--- START ---
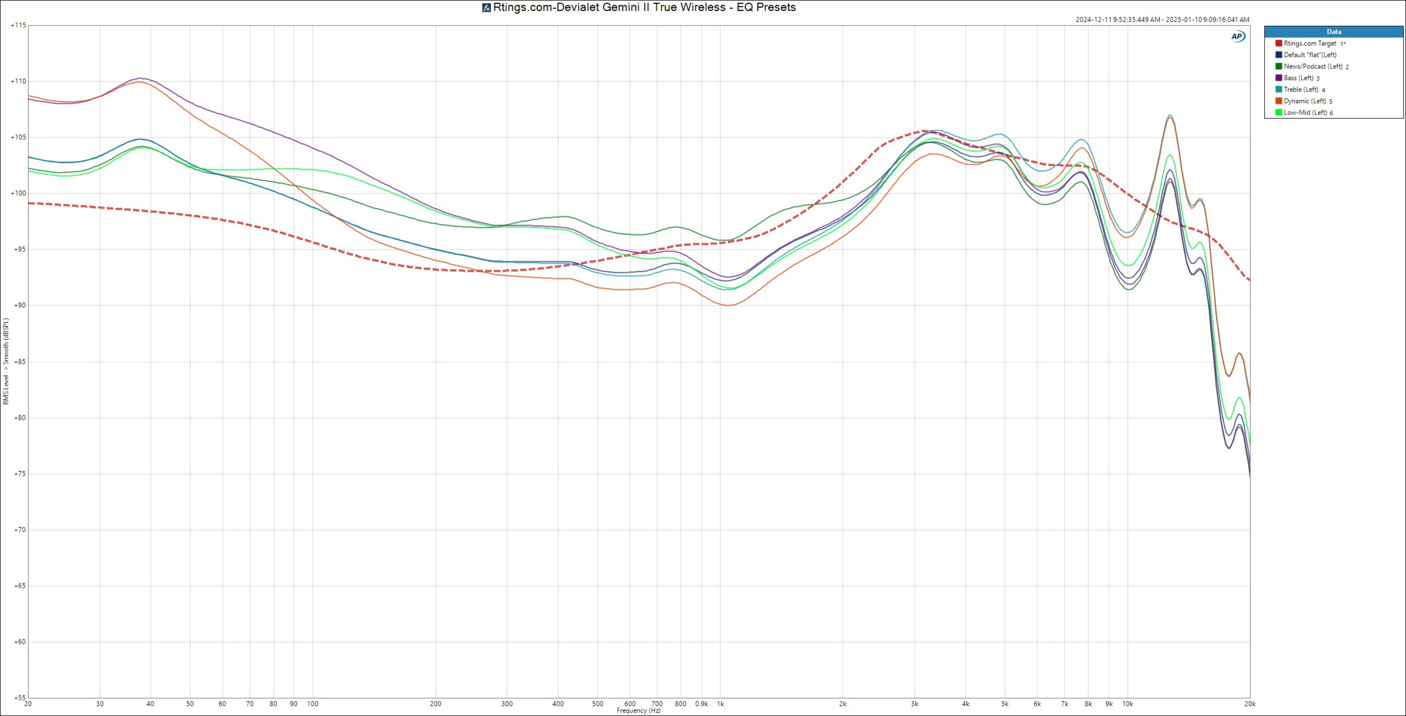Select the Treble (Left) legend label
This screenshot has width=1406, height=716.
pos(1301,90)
--- END ---
--- START ---
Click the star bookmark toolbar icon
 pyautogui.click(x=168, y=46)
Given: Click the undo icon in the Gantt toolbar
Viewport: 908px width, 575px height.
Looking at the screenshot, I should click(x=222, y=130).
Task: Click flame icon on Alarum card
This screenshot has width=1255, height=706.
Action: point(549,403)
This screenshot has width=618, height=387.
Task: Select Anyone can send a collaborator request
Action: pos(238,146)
--- END ---
* **EXERCISE DESCRIPTION**
Beginning with the line holding "Click the star bookmark toolbar icon" and ending with the line holding "Task: Click flame icon on Alarum card", write out the stretch of material above exactly; add no further lines.

* **EXPECTED ANSWER**
Click the star bookmark toolbar icon
 pyautogui.click(x=168, y=46)
Given: Click the undo icon in the Gantt toolbar
Viewport: 908px width, 575px height.
Looking at the screenshot, I should click(x=222, y=130).
Task: Click flame icon on Alarum card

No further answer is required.